Out of tragedy, couple finds way to help children
PITTSFIELD, Mass.—On the 20th anniversary of the snowy-road crash that took the lives of their three children, John and Elizabeth Moritz say they've been able to remain strong through the years by dedicating their lives to helping orphans around the world.
"It's you know, amazing to me, in some ways, that we've survived and gotten this far," said John, 55. "Time helps, but we still have a hole in our hearts."
On Jan. 9, 1992, the couple's children, Joshua, 11, Kristen, 9, and Daniel, 8, were riding home from their school in Pittsfield with a carpool driver when the vehicle went out of control on Route 7 in Lee. The three Moritz children died instantly.
Lost in the darkest days of their lives, the Moritzes say they found strength in their faith, through which they rose up and founded Hearts of the Father Outreach, a nonprofit dedicated to helping abandoned children around the world.
"We had a family one morning and after that, they were all gone," said Elizabeth, 54. "We were asking God for direction, why we were still here and what we should do with our life."
John says the answer came: "We felt God asking us if we would go and love other children."

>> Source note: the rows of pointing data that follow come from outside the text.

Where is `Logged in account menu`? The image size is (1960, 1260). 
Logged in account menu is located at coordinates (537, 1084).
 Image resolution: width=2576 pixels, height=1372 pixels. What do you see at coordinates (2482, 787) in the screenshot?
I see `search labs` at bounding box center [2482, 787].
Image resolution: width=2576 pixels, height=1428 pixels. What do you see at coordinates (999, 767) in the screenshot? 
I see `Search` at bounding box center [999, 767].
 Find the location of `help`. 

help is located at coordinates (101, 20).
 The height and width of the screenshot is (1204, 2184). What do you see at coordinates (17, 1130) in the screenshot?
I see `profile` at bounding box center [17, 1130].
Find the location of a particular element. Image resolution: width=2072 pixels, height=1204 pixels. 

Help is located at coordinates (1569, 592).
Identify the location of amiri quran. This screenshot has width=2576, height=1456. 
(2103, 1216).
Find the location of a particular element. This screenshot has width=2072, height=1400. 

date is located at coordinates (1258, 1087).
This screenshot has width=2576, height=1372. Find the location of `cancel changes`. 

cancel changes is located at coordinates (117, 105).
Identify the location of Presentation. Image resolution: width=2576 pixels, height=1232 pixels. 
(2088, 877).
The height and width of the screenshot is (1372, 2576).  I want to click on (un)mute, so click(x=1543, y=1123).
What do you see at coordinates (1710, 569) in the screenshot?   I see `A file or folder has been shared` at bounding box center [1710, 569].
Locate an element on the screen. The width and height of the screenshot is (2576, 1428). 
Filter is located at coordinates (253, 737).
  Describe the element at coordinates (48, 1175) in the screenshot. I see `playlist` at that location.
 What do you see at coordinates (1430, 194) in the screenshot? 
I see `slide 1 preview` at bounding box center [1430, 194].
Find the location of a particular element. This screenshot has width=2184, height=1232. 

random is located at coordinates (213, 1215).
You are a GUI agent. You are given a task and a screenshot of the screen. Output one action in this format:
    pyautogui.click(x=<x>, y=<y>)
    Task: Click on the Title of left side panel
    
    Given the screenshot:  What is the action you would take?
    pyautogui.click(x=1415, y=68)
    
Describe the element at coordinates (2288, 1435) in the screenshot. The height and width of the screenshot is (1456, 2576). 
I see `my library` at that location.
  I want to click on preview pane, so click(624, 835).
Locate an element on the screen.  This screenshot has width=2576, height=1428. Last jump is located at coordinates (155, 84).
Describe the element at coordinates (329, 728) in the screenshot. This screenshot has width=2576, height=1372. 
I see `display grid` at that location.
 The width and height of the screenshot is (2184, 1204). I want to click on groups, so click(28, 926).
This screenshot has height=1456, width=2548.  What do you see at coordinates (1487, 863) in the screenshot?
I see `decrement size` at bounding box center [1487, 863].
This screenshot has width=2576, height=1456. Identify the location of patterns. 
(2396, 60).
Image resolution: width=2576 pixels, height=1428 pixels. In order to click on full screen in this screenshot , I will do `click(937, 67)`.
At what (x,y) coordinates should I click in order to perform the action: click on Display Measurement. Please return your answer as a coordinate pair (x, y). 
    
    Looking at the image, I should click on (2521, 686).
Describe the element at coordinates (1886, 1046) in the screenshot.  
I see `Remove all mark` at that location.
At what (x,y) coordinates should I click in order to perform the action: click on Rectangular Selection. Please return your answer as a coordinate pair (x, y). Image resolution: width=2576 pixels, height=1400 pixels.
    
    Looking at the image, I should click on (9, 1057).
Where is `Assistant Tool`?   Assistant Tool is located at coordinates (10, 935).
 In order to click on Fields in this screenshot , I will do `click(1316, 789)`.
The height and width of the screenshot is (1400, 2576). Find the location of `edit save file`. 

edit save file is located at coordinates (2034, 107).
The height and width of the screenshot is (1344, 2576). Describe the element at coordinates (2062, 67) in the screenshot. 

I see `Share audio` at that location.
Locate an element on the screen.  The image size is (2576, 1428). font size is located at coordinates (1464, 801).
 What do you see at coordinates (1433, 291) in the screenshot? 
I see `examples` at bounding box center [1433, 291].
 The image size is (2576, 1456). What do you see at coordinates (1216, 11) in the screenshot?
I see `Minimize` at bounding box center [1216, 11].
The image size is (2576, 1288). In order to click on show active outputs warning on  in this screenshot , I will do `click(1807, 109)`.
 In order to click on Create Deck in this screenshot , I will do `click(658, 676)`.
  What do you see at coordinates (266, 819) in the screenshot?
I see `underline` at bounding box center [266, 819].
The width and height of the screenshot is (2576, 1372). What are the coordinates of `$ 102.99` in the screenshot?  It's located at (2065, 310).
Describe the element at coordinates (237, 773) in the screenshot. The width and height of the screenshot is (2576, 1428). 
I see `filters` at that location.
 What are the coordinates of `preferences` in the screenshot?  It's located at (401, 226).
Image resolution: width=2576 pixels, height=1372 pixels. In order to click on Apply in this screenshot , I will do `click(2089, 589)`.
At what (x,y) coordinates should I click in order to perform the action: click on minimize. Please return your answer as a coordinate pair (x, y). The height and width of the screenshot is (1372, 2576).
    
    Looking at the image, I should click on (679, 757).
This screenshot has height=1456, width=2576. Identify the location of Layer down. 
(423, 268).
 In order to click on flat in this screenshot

Since they founded the outreach in 1995, the couple has raised and distributed more than $3 million. It currently supports more than 225 children in Ghana, Mozambique, Uganda, India and Cambodia.
While seed money for the organization came from insurance settlements following the accident, ongoing funds have come from donations and from Aquatic Designs, the family's swimming pool business in Sheffield.
The couple says they've been able to move their lives forward since the tragedy. They said they find joy in seeing the children they're helping during regular trips abroad to the orphanages the charity supports.
"Our children are not here, but their legacy continues through the children we help," said Elizabeth.
And the couple that once promised they'd never love another child now lives in Austerlitz, N.Y. -- with their adopted daughter, Lily, 15.
But they say as much as they've been able to get past the horrible tragedy that struck their family 20 years ago, the pain is still real.
"The grief comes in waves," said John. "Life goes on for everybody else but you're still in a time warp. It's surreal."